The [raw file](https://inventory.data.gov/dataset/2acc601e-9806-4dff-b144-f8a5e7c095b8/resource/3dc84a95-526a-4b90-aacd-72f60d4fecbc/download/crdc201314csv.zip) of survey responses comes from the U.S. Department of Education (ED)'s Office for Civil Rights (OCR), available on [Data.gov](https://catalog.data.gov/dataset/civil-rights-data-collection-2013-14). The full page for the Civil Rights Data Collection for the 2013-14 school year is [here](https://www2.ed.gov/about/offices/list/ocr/docs/crdc-2013-14.html). OCR also hosts a data portal with information from earlier years [here](https://ocrdata.ed.gov/).

In [3]:
ocr_schools_read = pd.read_csv(
    os.path.join(input_dir, 'CRDC2013_14_SCH.csv'),
    encoding = "ISO-8859-1", 
    dtype={'COMBOKEY':'str', 'LEAID': 'str', 'NCES_SCHOOL_ID': 'str'},
    na_values = [-1, -2,-3, -4, -5, -9],
    low_memory=False)

ocr_schools_read.columns = ocr_schools_read.columns.str.lower()
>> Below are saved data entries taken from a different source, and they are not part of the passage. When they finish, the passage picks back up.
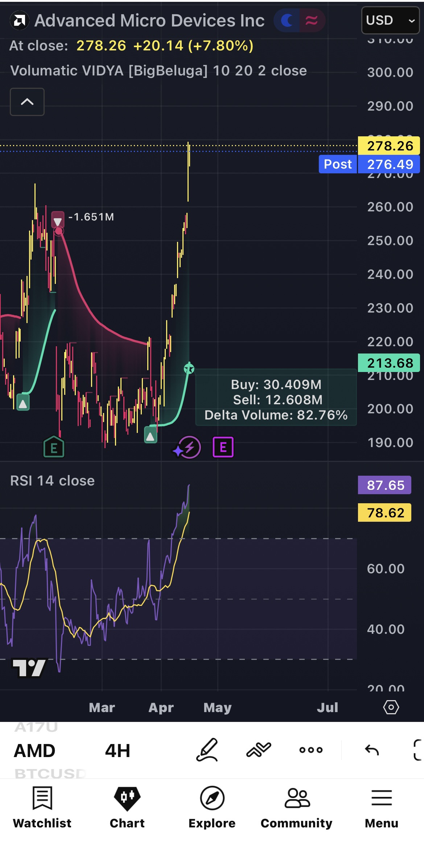Viewport: 424px width, 868px height.
Task: Select the Volumatic VIDYA indicator label
Action: [159, 71]
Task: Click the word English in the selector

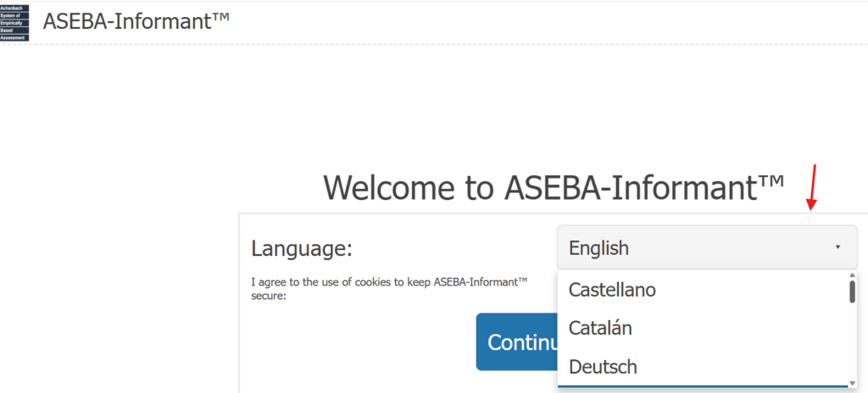Action: point(598,248)
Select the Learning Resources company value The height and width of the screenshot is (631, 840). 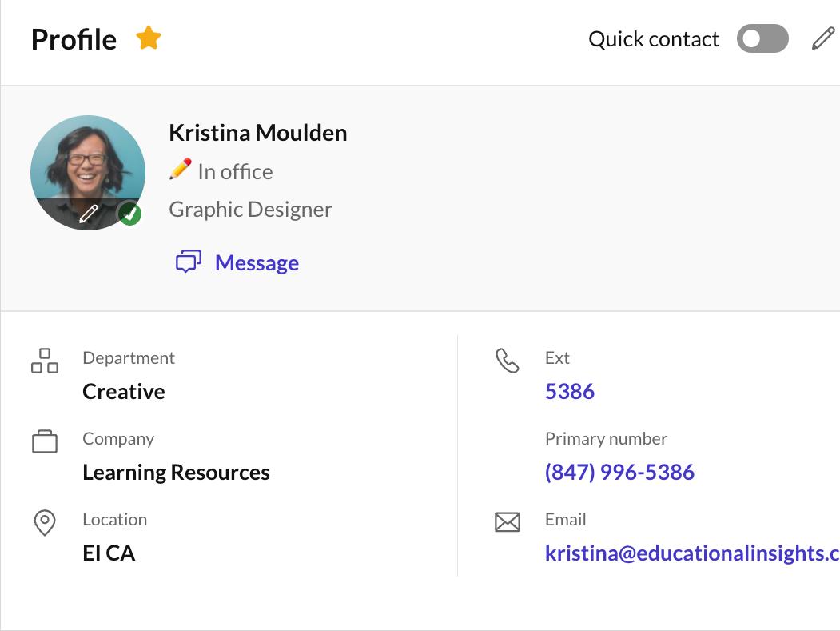(176, 472)
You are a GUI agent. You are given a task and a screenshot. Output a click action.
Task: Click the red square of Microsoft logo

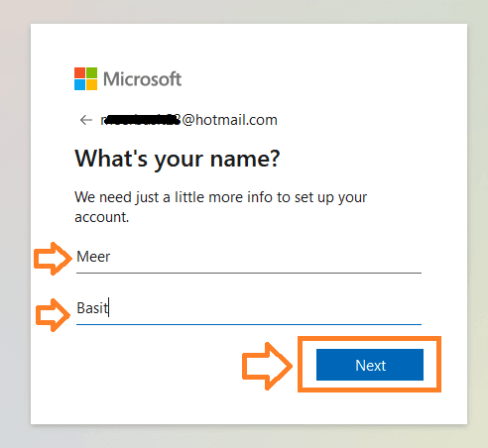(x=79, y=72)
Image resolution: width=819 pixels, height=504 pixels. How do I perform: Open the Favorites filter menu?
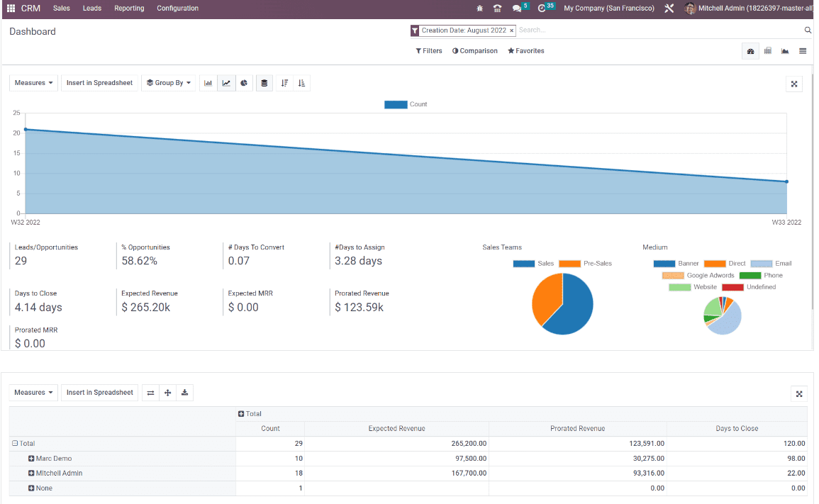click(525, 50)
## Save an intermediate version of the data with just three columns: `sch_name`, `combokey` (the school's unique ID number), and `nces_school_id` (the school's ID number in another federal dataset)

We will use this intermediate dataframe (which we will save into a [feather](https://blog.cloudera.com/blog/2016/03/feather-a-fast-on-disk-format-for-data-frames-for-r-and-python-powered-by-apache-arrow/) file in the `data/intermediate` folder), to create a crosswalk from the `DBN`, the code used in the NYC School Survey to identify schools, to the `combokey`, the code used in the federal civil rights data to identify schools. The `nces_school_id` is one of the steps along the way.

In [4]:
ocr_schools_ids = ocr_schools_read[['sch_name', 'combokey', 'nces_school_id']]
ocr_schools_ids.to_feather(os.path.join(intermediate_dir, 'ocr_schools_ids.feather'))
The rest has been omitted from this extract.